## What is asked
Copy, unchanged, the rows from the one containing "The image size is (1456, 819)." through the one containing "click(x=432, y=184)", both included.

--------

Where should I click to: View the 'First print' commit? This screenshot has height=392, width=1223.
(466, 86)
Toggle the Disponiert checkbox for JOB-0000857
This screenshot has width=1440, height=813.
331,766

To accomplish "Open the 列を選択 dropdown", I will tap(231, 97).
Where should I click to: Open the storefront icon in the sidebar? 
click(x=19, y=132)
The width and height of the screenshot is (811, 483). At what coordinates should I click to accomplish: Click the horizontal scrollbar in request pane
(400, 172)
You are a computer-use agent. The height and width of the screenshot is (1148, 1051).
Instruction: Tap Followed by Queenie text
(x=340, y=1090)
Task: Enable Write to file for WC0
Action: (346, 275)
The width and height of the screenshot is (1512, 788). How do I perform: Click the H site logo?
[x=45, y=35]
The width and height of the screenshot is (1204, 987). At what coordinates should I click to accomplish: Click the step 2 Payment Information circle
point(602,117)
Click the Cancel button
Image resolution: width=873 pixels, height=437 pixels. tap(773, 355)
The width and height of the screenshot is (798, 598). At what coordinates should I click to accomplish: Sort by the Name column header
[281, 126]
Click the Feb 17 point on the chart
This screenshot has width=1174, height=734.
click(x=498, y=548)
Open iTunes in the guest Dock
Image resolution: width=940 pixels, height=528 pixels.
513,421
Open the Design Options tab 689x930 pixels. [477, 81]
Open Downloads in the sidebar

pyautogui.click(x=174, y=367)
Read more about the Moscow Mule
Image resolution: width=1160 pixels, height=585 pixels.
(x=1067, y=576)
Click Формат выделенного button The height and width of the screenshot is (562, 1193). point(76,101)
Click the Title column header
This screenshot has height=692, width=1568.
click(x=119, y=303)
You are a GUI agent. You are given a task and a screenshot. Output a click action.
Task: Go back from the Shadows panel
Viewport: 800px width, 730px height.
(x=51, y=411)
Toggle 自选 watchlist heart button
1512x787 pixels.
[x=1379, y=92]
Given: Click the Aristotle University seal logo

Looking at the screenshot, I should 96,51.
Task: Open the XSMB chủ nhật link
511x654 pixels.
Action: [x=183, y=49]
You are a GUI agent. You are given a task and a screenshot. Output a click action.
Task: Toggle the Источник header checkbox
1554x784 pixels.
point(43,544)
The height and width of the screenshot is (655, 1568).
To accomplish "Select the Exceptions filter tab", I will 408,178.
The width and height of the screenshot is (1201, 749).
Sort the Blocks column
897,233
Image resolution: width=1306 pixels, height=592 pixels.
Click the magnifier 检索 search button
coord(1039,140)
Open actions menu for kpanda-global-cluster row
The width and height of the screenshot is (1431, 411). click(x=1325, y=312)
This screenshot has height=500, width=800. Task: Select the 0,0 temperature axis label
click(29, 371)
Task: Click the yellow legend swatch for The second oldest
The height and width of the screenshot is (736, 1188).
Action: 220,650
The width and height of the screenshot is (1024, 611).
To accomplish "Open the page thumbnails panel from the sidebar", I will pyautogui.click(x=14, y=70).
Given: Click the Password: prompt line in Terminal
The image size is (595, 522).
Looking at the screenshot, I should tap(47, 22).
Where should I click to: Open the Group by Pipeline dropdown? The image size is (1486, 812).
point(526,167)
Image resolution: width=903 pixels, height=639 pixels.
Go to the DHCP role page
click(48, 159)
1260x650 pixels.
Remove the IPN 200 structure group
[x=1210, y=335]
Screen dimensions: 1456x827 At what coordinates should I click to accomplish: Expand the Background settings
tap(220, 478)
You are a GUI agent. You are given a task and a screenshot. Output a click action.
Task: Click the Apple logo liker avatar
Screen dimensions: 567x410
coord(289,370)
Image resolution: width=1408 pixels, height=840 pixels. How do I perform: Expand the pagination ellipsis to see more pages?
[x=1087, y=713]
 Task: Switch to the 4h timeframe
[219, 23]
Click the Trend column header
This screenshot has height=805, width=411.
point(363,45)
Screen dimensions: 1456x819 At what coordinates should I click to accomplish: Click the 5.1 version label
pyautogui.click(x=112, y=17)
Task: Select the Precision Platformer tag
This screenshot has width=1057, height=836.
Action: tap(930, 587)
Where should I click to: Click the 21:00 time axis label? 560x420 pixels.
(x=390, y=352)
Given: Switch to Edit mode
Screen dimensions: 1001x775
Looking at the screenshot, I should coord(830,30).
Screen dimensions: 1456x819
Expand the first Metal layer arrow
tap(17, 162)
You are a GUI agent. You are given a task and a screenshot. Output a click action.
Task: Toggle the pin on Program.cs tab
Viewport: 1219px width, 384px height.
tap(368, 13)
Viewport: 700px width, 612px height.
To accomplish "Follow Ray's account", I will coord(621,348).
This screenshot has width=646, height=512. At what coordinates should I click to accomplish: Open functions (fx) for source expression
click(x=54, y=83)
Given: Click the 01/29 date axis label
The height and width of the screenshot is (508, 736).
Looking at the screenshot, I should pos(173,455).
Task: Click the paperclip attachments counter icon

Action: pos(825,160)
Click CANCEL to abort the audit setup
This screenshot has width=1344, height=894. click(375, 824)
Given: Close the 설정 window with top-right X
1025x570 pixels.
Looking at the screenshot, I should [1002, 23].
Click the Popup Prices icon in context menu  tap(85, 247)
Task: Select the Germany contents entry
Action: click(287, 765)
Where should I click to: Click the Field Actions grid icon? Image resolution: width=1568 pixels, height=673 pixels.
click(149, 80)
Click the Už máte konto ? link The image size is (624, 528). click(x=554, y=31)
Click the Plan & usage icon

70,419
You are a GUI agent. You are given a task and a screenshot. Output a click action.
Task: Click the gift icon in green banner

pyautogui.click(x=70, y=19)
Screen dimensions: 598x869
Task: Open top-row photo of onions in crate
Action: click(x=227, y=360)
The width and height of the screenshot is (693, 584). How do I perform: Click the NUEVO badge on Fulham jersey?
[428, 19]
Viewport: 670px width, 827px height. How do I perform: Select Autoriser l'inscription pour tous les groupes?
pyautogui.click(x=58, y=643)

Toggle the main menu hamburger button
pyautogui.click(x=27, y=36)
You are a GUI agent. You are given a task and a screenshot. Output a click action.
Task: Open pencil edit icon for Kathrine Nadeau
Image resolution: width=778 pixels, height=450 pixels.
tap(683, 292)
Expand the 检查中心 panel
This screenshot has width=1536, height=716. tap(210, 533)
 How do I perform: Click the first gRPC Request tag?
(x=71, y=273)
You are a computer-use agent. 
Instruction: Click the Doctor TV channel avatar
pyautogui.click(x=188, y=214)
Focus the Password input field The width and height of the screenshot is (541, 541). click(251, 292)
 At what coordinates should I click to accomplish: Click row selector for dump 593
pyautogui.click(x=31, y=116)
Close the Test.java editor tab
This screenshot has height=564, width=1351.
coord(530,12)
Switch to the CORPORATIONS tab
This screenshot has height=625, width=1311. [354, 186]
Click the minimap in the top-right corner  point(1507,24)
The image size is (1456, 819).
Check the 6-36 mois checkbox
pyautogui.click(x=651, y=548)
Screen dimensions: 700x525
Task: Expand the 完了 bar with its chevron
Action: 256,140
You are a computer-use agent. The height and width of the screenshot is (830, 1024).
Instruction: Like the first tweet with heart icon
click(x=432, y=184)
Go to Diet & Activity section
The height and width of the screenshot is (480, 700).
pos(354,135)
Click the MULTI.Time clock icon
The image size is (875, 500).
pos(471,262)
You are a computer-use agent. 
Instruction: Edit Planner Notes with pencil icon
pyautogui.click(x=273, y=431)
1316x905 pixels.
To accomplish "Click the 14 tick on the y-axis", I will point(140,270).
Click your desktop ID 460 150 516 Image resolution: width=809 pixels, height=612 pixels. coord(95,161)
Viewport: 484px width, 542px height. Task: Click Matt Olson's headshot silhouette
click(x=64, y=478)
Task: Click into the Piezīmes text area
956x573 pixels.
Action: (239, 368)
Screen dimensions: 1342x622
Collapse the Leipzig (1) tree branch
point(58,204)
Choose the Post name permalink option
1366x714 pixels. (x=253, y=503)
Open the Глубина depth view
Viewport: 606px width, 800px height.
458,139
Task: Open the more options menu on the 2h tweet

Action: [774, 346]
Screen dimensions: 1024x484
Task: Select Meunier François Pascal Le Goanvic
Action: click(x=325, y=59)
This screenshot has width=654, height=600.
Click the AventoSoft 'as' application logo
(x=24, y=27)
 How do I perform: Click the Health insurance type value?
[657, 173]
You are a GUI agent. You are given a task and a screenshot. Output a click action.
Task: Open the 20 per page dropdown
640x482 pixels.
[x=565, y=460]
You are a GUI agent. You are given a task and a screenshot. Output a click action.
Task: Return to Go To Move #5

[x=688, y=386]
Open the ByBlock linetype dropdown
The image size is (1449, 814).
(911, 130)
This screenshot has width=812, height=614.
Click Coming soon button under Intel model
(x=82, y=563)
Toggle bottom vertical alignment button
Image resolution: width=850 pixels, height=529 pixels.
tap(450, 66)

--------

## Answer in full
The image size is (1456, 819).
Check the 6-36 mois checkbox
pyautogui.click(x=651, y=548)
Screen dimensions: 700x525
Task: Expand the 完了 bar with its chevron
Action: 256,140
You are a computer-use agent. The height and width of the screenshot is (830, 1024).
Instruction: Like the first tweet with heart icon
click(x=432, y=184)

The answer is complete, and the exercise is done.